Last week, King Pharmaceuticals (NYSE:KG) made another bet on abuse-resistant painkillers. It signed a development deal with small Acura Pharmaceuticals (OTC BB: ACUR.OB).

Abuse-resistant drugs are compounds made to be tamper-resistant to crushing, dissolving in liquid, or injecting. King and other drug developers like Alpharma (NYSE:ALO), tiny Elite Pharmaceuticals (AMEX:ELI), and privately held Purdue Pharma have taken a stab at developing abuse-resistant drugs with hopes that doctors will prescribe tamper-resistant painkillers instead of the more easily abused versions. 

King's deal with Acura -- which is soon to be listed on the Nasdaq or AMEX -- is a cheap bet on abuse-resistant opioids. In exchange for $30 million up front, $28 million in potential milestone payments, development costs, and a 5% to 25% royalty rate, King has the rights to market Acura's immediate-release oxycodone compound. More important, it also has a chance to license any future drugs using Acura's deterrent technology.

Acura's lead drug, ACUROX, is an oxycodone compound currently in phase 3 testing.
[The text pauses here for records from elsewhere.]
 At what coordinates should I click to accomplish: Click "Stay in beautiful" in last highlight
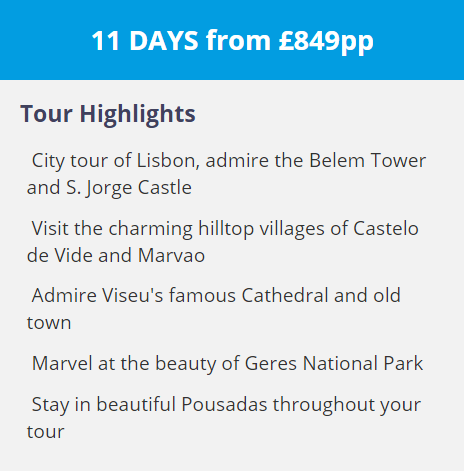pos(104,405)
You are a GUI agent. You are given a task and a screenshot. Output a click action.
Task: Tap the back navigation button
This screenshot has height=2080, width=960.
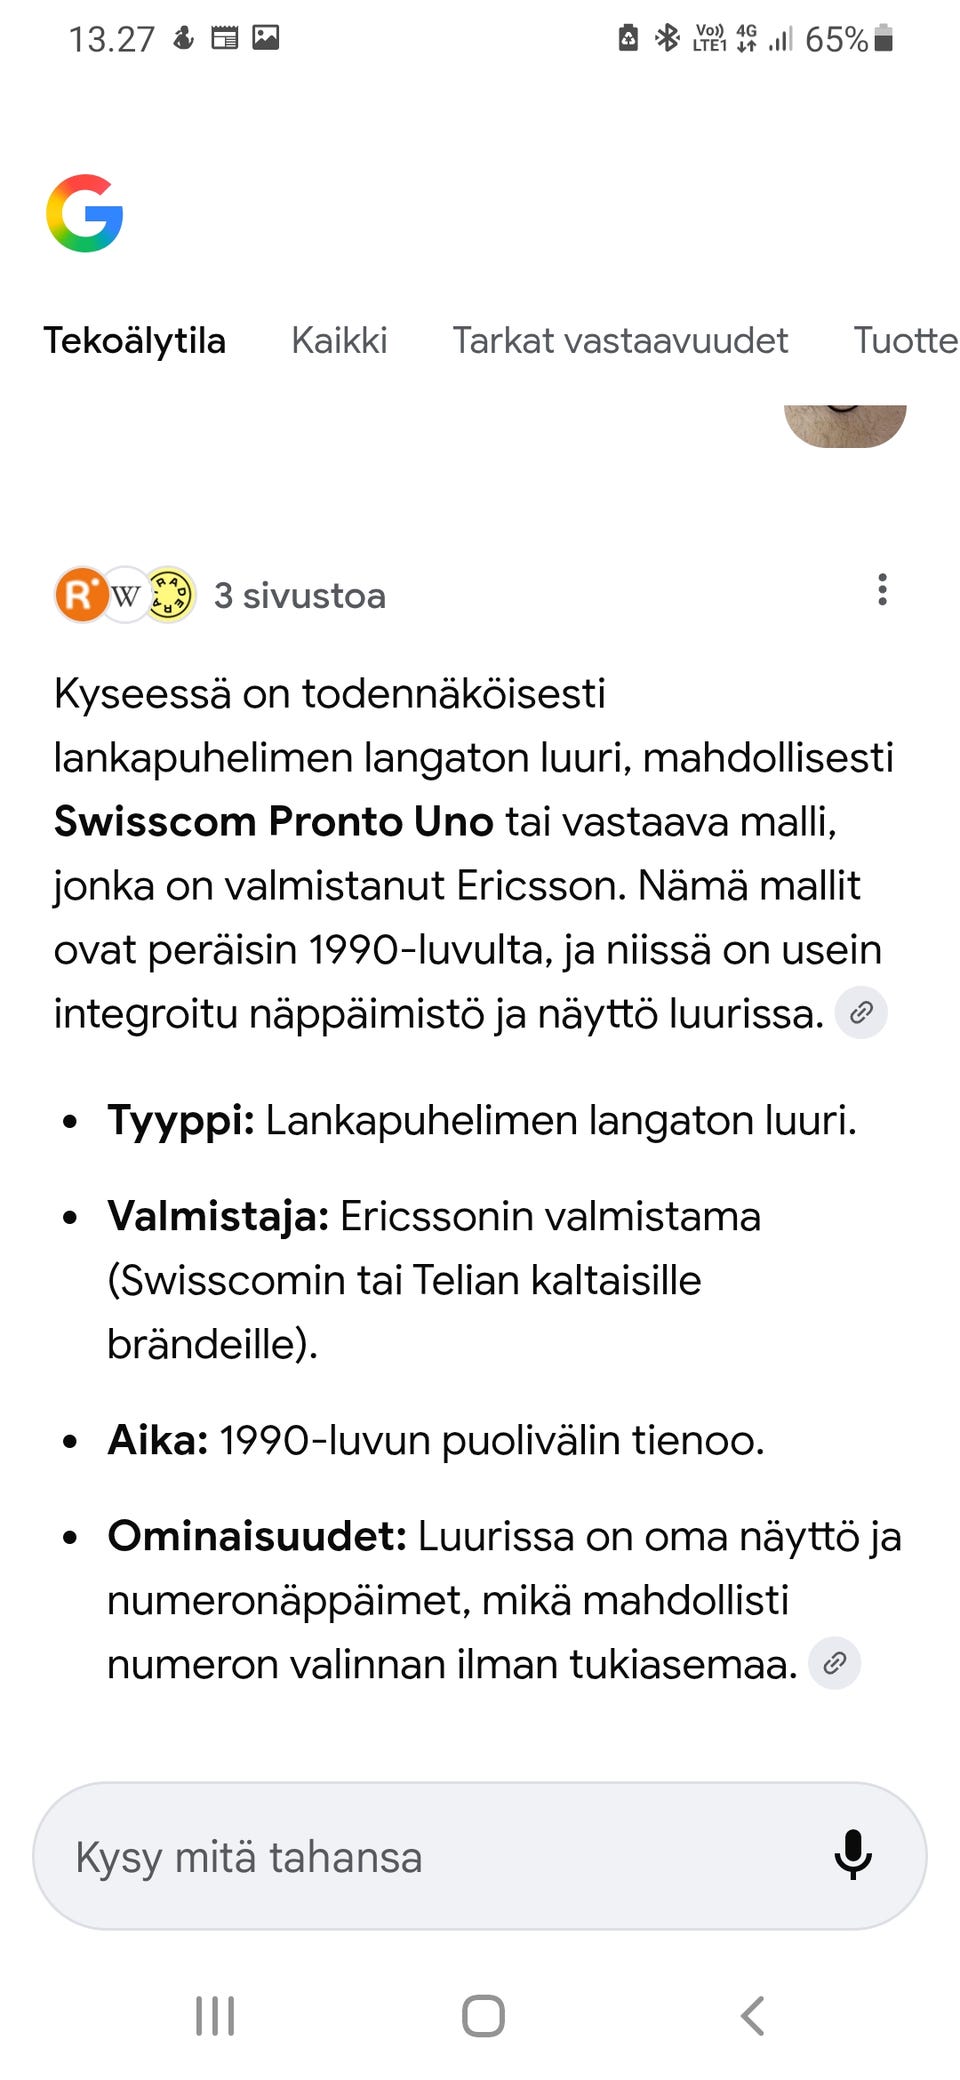752,2016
ACUROX has a simple clinical and regulatory pathway toward approval. The drug only has to show superiority over placebo in one phase 3 study, and then Acura can file for marketing approval with the FDA.

Approval is relatively easier for ACUROX than other drugs because the active ingredient in oxycodone has been marketed for many years in easy-to-abuse forms. So, Acura and King can file for regulatory approval via a 505(b)2 marketing application that is similar to a generic-drug regulatory filing (the FDA has all the exciting details of 505(b)2 applications here).
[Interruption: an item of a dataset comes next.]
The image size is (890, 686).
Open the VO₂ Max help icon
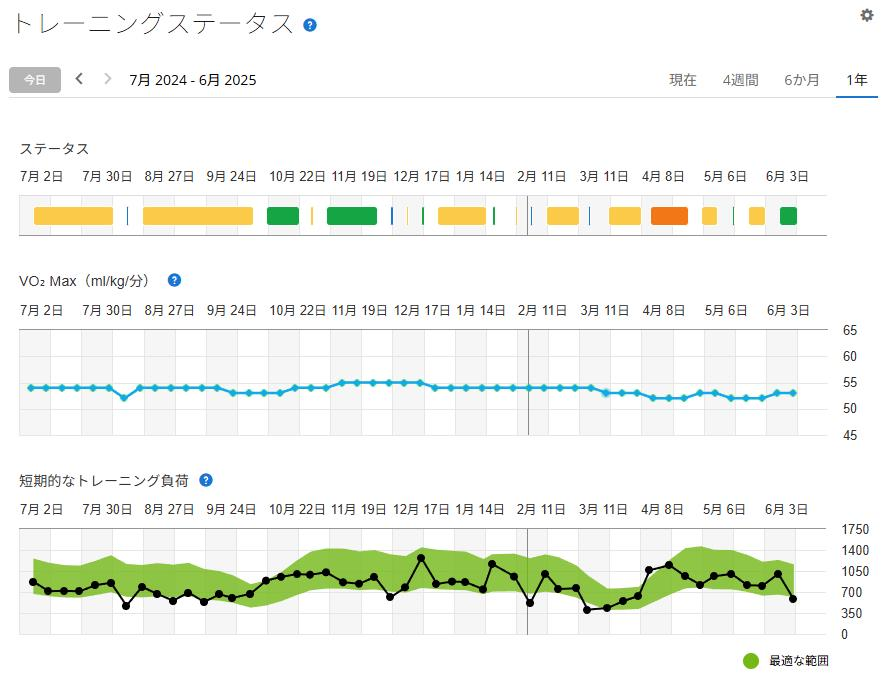174,280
This arrangement with Acura isn't King's first foray into abuse-resistant drugs. King signed a deal with Pain Therapeutics (NASDAQ:PTIE) in 2005 for a controlled-release version of oxycodone and up to three other compounds using a different deterrent technology.

The Acura deal is a smart hedge by King in case Purdue Pharma, which still has patent protection on its branded, controlled-release oxycodone, tries to delay King and Pain's drug with an infringement suit. Immediate-release oxycodone is already a genericized drug, so Acura will not have to worry about such patent issues.  

King has built itself around in-licensing marketed drugs and late-stage pipeline candidates. This deal with Acura is a low-risk bet by King on abuse-resistant drugs. It certainly doesn't answer the question whether insurers will be willing to pay a premium price for abuse-resistant drugs, but if they do, King will be the best-positioned pharma to capitalize on it.